## [TASK DIRECTIONS]
In the llama.cpp benchmarks thread, what caused the O6 to stop working before the poster got it running again?

## [SOURCE TEXT]
Llama.cpp - Benchmarks

Hi all, while running llama-bench on larger models (e.g. 32B+ Q4_KM), I often kept getting hard crashes on my Orion O6 (fan remains at full pelt and it became inaccessible, requiring hard reset).

Turns out this was just my system config that needed tweaking to make sure I wasn’t overcommitting to memory that I didn’t have available.

With the follow tweaks, larger models can be benched without issue (they’re obviously slow though).

sudo sh -c 'echo 2 > /proc/sys/vm/overcommit_memory'
sudo sh -c 'echo 80 > /proc/sys/vm/overcommit_ratio'
1 Like

I got my O6 working again (BIOS issue, corrupted the SPI Flash) and gave the Cix GO drivers a shot on the default Debian Radxa image. Roughly:

##
# Update system packages
##
apt update
apt upgrade

###
# CIX GO drivers: https://developer.cixtech.com/
###

# Uninstall existing packages
./uninstall.sh

# Install new Cix GO packages
./install.sh

###
# LLAMA
###

# Clone Llama
git clone https://github.com/ggml-org/llama.cpp.git

# Make change to disable grouping feature
# NOTE: I had to make a few other changes in Vulkan file to disable `VK_EXT_layer_settings`
#       These aren't supported on the vulkan-dev package that's available in the Debian repo. I've read that this shouldn't impact performance, but maybe it's the reason why it's slow for me?

## [INFORMATION PROVIDED]
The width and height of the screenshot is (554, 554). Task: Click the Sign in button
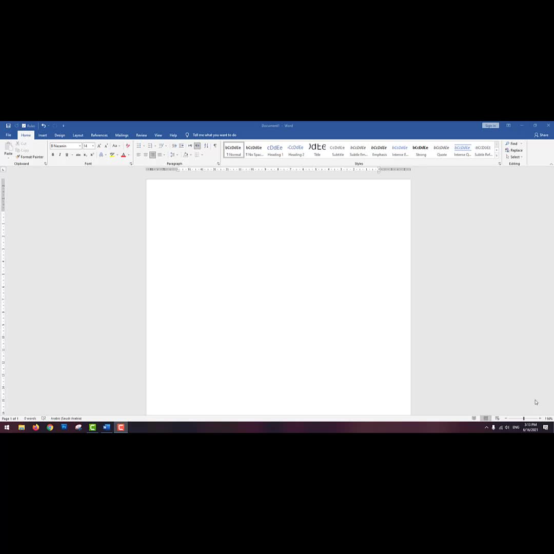tap(490, 126)
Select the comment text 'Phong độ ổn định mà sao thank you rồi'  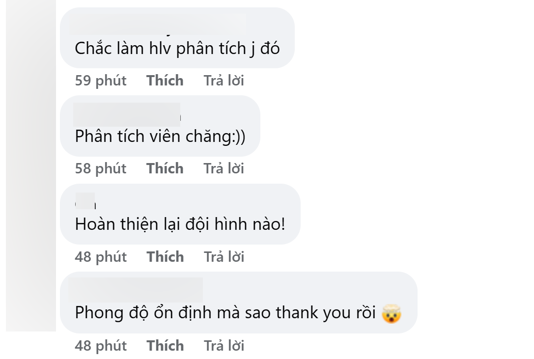click(226, 312)
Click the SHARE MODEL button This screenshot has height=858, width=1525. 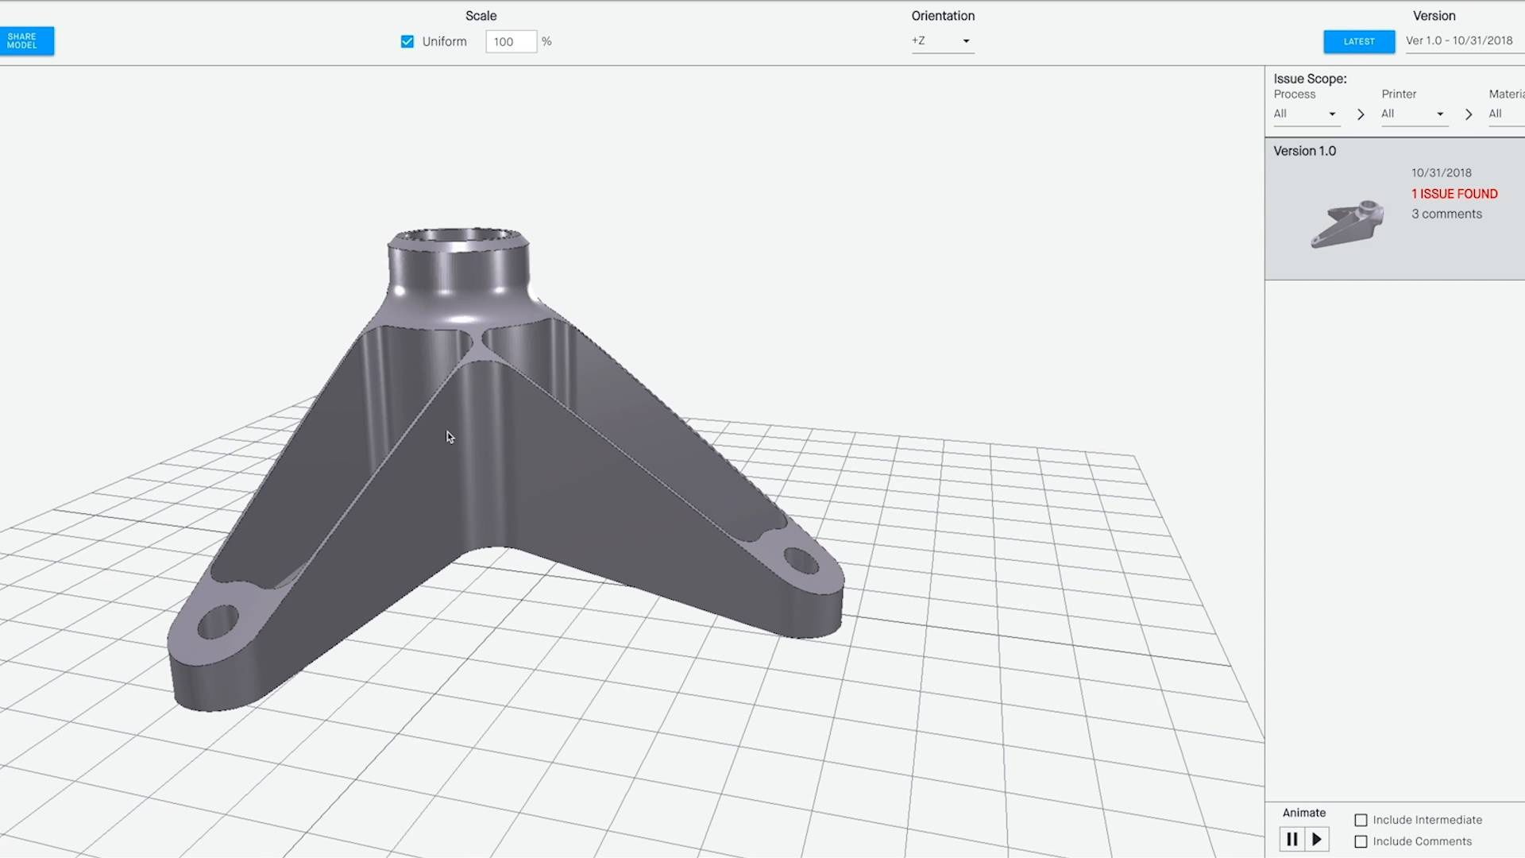click(26, 41)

## [THE RESULT]
A BIOS issue that corrupted the SPI flash.